Guidelines to facilitate the integration of HIV/AIDS services into primary health care programmes within Vhembe District of Limpopo Province, South Africa

Tshililo, Azwidihwi Rose 18 September 2017 (has links)
PhD (Health) / Department of Public Health / The Government of South Africa in response to a prevalent human immunodeficiency virus (HIV) has adopted an approach of integrating HIV/AIDS service into primary health care, as a key to achieving universal access to antiretroviral treatment (ART). Despite the government’s efforts of integrating HIV service into Primary Health Care (PHC), insufficient numbers of PHC staff and inadequate infrastructure is challenging when integrating HIV/AIDS service into PHC. This study explored the extent of HIV service integration into PHC and whether the clinic/health centre’s environment is enabling to integrate HIV service into PHC. Barriers to HIV/AIDS services integration as well as attitudes of PHC nurses were assessed. The overall purpose of this study was to develop guidelines to facilitate the integration of HIV/AIDS services into PHC in Vhembe district of Limpopo province, South Africa.

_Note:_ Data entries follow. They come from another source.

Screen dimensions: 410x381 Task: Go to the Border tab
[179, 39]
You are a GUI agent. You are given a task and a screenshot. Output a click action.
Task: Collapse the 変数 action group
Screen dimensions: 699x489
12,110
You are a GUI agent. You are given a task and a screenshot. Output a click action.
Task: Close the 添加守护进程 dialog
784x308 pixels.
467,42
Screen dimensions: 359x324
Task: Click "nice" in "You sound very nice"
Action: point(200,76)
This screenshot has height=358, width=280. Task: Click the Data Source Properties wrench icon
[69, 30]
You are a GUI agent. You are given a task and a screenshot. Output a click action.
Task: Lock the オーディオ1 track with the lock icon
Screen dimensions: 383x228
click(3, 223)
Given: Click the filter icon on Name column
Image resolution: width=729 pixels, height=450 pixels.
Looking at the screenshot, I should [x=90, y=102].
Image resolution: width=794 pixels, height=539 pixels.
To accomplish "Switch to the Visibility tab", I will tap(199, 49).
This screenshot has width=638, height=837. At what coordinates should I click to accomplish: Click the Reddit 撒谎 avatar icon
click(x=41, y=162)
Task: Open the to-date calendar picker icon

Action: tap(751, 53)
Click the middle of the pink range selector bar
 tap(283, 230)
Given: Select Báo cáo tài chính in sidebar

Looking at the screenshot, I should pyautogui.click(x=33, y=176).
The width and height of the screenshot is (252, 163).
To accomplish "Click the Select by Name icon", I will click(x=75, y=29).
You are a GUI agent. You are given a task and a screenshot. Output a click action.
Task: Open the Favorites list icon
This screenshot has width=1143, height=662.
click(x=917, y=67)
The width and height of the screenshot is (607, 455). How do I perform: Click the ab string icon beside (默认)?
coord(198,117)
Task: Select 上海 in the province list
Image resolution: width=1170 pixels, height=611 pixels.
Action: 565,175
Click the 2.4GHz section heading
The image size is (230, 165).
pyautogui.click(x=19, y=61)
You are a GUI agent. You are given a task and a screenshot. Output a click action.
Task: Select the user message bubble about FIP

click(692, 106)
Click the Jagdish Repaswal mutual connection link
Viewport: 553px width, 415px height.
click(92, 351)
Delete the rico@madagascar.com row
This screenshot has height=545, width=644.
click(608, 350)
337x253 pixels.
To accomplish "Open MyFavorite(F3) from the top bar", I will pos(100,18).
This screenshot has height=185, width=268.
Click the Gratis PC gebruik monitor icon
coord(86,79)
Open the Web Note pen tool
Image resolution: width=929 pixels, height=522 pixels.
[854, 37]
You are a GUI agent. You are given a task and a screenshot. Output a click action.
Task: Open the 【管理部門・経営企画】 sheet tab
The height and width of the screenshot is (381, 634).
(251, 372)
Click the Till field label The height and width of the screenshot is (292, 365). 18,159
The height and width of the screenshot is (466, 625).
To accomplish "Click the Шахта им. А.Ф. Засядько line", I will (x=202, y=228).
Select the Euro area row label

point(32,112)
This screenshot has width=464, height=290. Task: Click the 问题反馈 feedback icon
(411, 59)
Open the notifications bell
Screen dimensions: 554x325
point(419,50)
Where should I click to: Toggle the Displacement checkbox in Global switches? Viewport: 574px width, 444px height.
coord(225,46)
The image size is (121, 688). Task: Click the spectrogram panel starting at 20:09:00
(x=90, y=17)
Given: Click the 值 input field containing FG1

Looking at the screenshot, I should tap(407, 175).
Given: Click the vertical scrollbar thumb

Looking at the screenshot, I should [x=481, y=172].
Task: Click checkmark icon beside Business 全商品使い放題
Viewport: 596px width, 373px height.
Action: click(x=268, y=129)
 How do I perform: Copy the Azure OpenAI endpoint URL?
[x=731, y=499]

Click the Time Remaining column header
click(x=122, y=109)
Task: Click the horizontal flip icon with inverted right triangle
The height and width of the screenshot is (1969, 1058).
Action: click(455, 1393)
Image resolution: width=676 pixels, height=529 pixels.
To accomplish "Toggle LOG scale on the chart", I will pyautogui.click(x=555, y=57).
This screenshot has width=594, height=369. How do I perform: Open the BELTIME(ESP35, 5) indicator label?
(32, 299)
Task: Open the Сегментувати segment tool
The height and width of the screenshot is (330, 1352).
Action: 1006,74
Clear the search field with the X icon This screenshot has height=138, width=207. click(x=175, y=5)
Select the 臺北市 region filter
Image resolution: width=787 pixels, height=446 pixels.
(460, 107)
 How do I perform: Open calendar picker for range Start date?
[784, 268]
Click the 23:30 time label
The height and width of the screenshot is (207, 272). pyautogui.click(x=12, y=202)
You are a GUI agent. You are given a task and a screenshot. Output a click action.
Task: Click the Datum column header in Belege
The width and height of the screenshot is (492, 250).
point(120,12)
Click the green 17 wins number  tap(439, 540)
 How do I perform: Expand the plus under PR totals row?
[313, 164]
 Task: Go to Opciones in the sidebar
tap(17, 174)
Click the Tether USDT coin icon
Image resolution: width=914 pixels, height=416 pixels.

An exploratory sequential mixed methods design was used. The qualitative data was collected and analysed before and results for qualitative approach used to build a subsequent quantitative phase. The current study revealed that HIV/AIDS services are integrated into every existing programme at the PHC clinic and health centres; these include: Immunisation programme, Family planning, PMTCT and ANC programmes, STIs, minor ailments and chronic illness and TB. The study further revealed that the environments at PHC clinics and health centres are not enabling the integration of HIV/AIDS services into PHC due to insufficient staff and inadequate infrastructure. Guidelines to facilitate the integration of HIV/AIDS services based on the findings was developed. The study recommendations comprise; increasing knowledge of HIV serostatus, accelerating HIV prevention, accelerating the scale-up of HIV treatment and care, creating of enabling environment for the integration of HIV/AIDS services into PHC, nursing education and training and nursing education and training.